Earlier, I asked how you introduce yourself to a group. You might point out that how you introduce yourself depends on the situation. At a chess club convention, you are likely to focus on which team or club you are in and any roles you may have, such as treasurer. Moreover, there are situations, such as a medical outpatient consultation, where it is entirely appropriate, indeed expected, to discuss your symptoms or, sometimes, the activities you have difficulty with.
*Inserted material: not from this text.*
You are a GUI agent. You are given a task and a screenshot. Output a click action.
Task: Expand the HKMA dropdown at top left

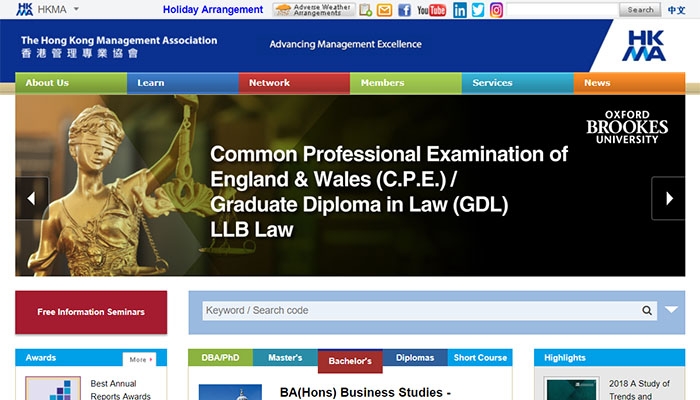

I now ask you to imagine that a surgeon has been working in your hospital for ten years, serving as the clinical lead and considered an expert in their field. They have a high status. When, however, someone discovers that their medical qualification was a forgery and they have no actual medical qualification, they immediately lose their job and role, despite their clinical excellence. Their new role is as a criminal.

Interpretation

These issues all demonstrate the importance of the social context, encompassing both local and broader national cultures. Moreover, the interpretation of a person’s behaviour by an observer depends crucially on social context. The context determines both the expectations others have of the person and the way others interpret their behaviours.

Physical context.

Now, imagine you wish to invite an 80-year-old relative who has Parkinson’s disease, which affects her speech, and she also requires hearing aids, to celebrate your birthday at a restaurant. Would you choose your favourite Italian place, which is always busy? If not, why not?
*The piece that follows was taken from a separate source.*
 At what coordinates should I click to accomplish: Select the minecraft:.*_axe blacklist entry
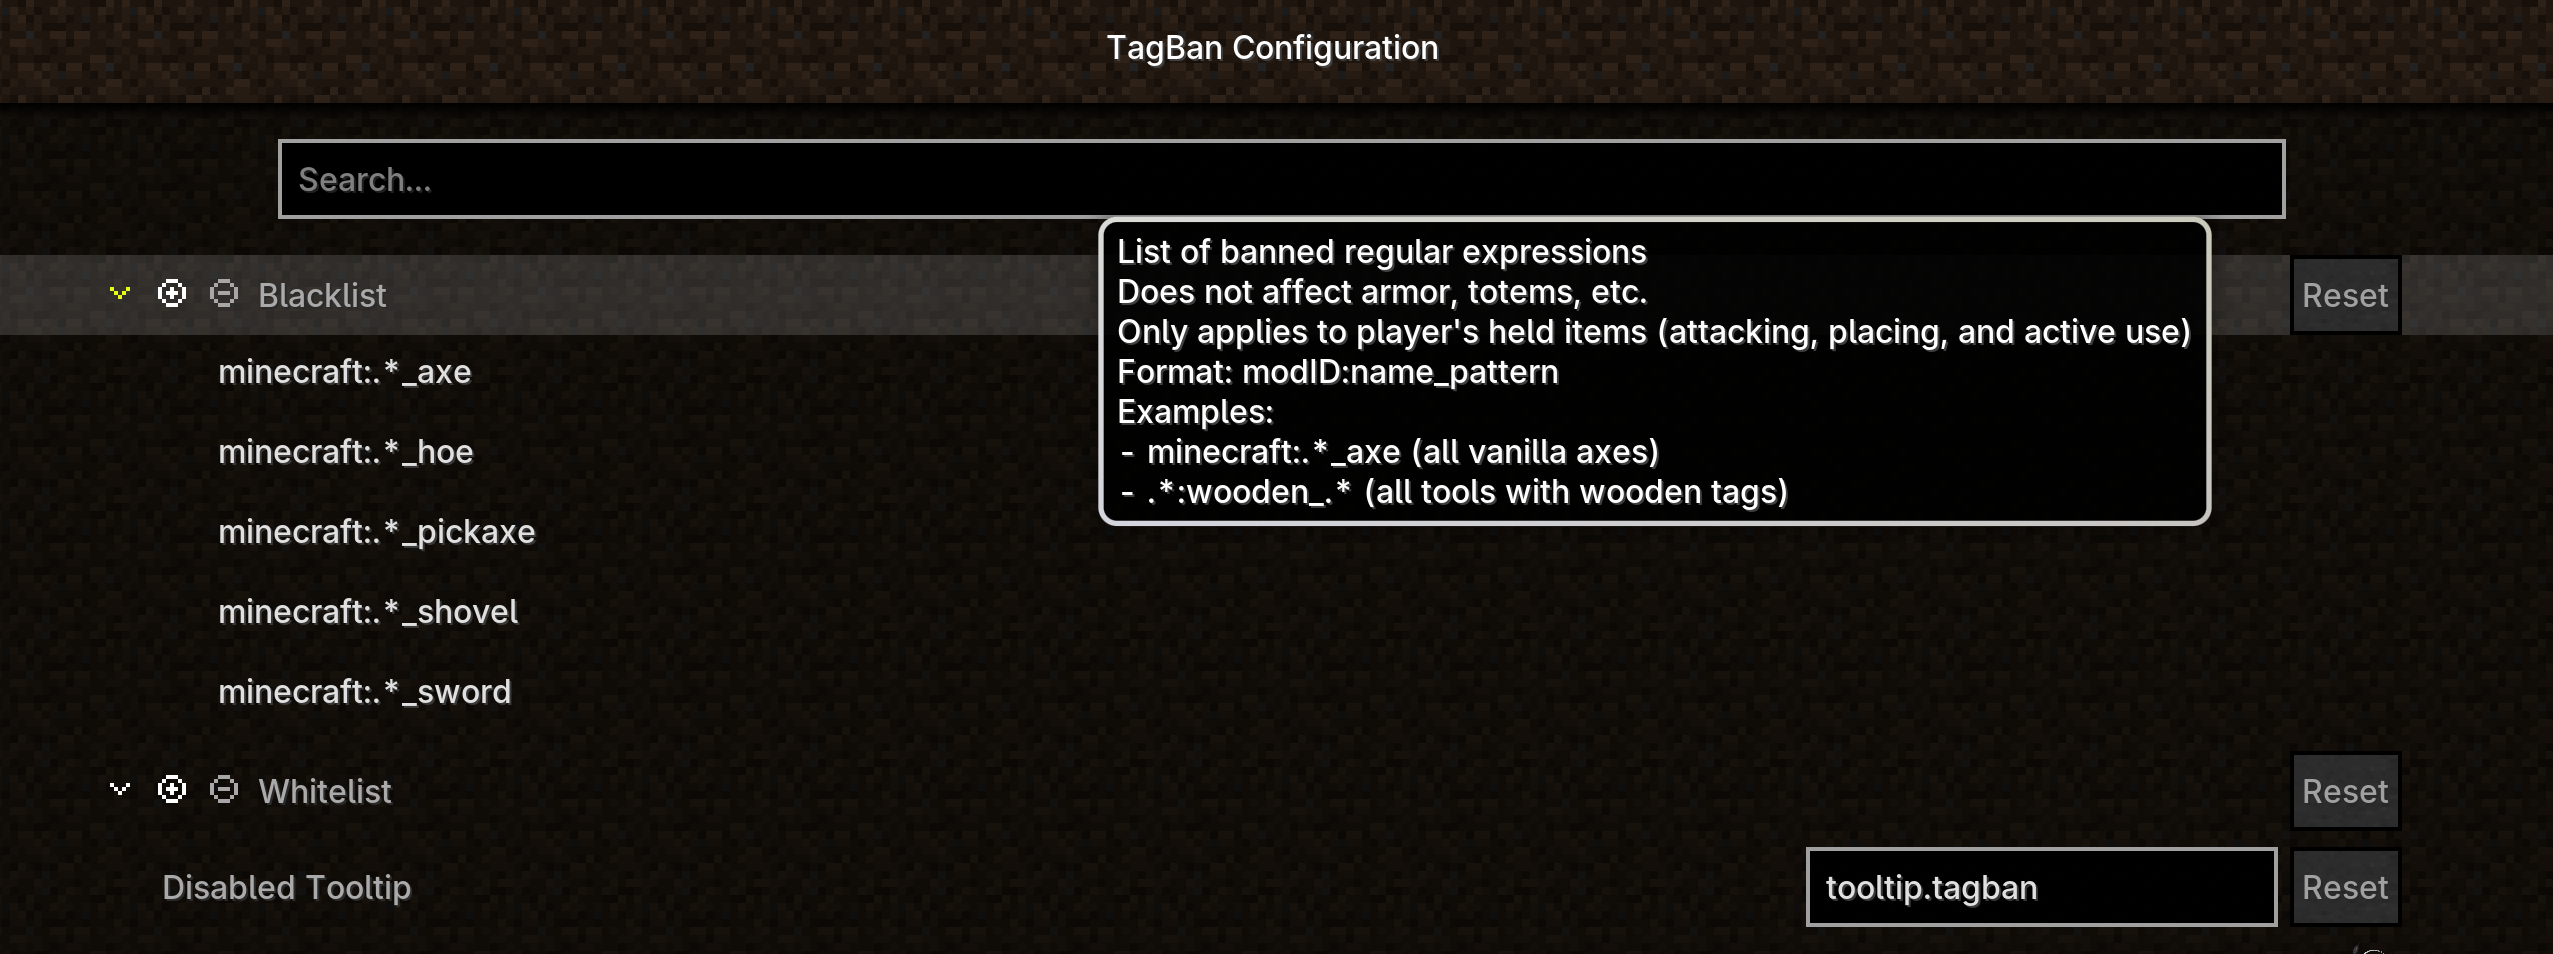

A busy, crowded venue would be unfair because she would have difficulty hearing in a noisy environment, and her speech is likely to be quiet and challenging to hear. In addition, she might be slow at eating, causing her embarrassment, and struggle to walk between tightly packed tables.

Interpretation

One must consider the person’s physical context and how it may limit or increase their capabilities. This includes everything from peri-personal objects such as clothing, glasses, and cutlery through local structures, such as doorways and stairs, onto the broader environment, such as hills, weather, and access to public transport.

Personal context.

Last, consider how three different people of significantly different ages that you know might cope after sepsis that led to the loss of their non-dominant arm and a long hospital stay, leaving them generally weak. How do you think a host of characteristics associated with them might influence their situation five years later? You might take into account their:

  • Personality
  • How they managed any other serious illnesses
  • Beliefs and attitudes
  • Goals, priorities, and expectations
  • Resources, such as money, social support, and housing
  • Responsibilities, such as to children or parents

Interpretation

Illness is an integral part of someone’s life. Their past and expected future will influence how they adapt to it, as well as the strengths and weaknesses they possess.

Conclusion

The diagram below summarises the framework and the different systems involved. A model is concerned with inter-relationships. The description above, incidentally, illustrates the complexity of the model, as almost every factor can or might influence every other factor. The framework illustrates what may be influencing a particular situation. Determining what is influencing something is challenging because many factors interact with each other. My primary goal is to enhance your understanding and awareness of the biopsychosocial framework, which enables the development of a model in principle.